Background Non-alcoholic steatohepatitis (NASH) is a global medical problem and macrophages’ activation is closely related to the pathogenesis of NASH. Curcumin is a polyphenol from turmeric with significant anti-inflammatory activity. Objective The objective of present study was to observe the effect of curcumin on macrophages’ activation and secretion of pro-inflammatory cytokines in NASH. Methods Hematoxylin and eosin and TUNEL staining were used to observe the hepatic function. RT-PCR was conducted to evaluate the hepatic mRNA expression of tumor necrosis factor-α (TNF-α) and interleukin-1β (IL-1β).

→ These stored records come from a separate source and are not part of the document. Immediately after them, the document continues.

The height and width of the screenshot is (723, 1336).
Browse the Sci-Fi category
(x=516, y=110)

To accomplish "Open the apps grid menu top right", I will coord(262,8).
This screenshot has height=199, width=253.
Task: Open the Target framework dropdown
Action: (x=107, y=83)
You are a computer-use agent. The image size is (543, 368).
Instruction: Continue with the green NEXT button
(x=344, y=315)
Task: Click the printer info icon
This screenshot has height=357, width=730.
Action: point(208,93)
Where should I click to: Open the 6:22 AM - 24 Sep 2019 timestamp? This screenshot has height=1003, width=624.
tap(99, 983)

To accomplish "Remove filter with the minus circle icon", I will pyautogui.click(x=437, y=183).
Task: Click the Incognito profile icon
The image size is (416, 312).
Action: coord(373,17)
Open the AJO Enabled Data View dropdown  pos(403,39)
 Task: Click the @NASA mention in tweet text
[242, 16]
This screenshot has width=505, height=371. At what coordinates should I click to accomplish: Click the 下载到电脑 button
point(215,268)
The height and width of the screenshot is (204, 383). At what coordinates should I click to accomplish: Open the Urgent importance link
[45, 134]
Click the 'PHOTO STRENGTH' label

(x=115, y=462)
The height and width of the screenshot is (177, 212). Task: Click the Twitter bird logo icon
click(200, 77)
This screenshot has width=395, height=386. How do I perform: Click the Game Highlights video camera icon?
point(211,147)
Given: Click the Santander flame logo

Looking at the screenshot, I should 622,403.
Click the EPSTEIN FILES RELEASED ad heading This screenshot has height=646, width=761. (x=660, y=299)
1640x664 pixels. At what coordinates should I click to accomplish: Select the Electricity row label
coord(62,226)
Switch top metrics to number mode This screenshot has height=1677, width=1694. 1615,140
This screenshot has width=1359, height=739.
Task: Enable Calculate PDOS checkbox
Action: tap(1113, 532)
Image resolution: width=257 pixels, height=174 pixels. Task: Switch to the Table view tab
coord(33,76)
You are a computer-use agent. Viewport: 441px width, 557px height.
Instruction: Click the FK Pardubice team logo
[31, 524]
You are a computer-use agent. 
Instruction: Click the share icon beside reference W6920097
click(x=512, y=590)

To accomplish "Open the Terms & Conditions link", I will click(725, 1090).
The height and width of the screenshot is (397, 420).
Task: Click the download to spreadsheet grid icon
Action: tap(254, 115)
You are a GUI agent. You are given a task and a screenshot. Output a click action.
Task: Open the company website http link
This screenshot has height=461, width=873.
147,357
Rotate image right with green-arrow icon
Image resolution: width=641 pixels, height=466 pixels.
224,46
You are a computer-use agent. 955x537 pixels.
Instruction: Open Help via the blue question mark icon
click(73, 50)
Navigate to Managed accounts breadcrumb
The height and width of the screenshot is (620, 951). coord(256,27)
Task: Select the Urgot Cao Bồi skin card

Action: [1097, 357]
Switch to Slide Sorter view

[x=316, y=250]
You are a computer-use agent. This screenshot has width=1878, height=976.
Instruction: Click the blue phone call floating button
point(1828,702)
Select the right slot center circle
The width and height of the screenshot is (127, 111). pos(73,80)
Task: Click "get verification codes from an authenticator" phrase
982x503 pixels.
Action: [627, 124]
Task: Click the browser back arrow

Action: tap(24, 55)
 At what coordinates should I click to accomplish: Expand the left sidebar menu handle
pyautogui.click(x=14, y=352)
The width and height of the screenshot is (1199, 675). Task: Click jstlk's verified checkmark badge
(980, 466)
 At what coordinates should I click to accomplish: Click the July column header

Flow cytometry was adopted to detect the M1 polarization of macrophages. The RAW264.7 macrophage was pretreated with different doses of curcumin, and then lipopolysaccharide (LPS) and interferon-γ (IFN-γ) were given to activate the M1 macrophage. The activation ratio of M1 macrophage was observed by flow cytometry, and IL-1β and TNF-α expression was detected by RT-PCR and ELISA. Results After treatment with curcumin, the activities of alanine aminotransferase (ALT) and aspartate aminotransferase (AST), the mRNA expression of TNF-α and IL-1β, and M1 polarization of macrophages were significantly decreased. Hematoxylin and eosin and TUNEL staining showed that inflammation and apoptosis in the liver were improved. What is more, curcumin can effectively inhibit M1 macrophage activation induced by lipopolysaccharide and IFN-γ and reduce the secretion of IL-1β and TNF-α. Conclusion Curcumin can effectively improve NASH and reduce hepatic cell necrosis by inhibiting the M1 polarization of macrophages and the secretion of inflammatory factors.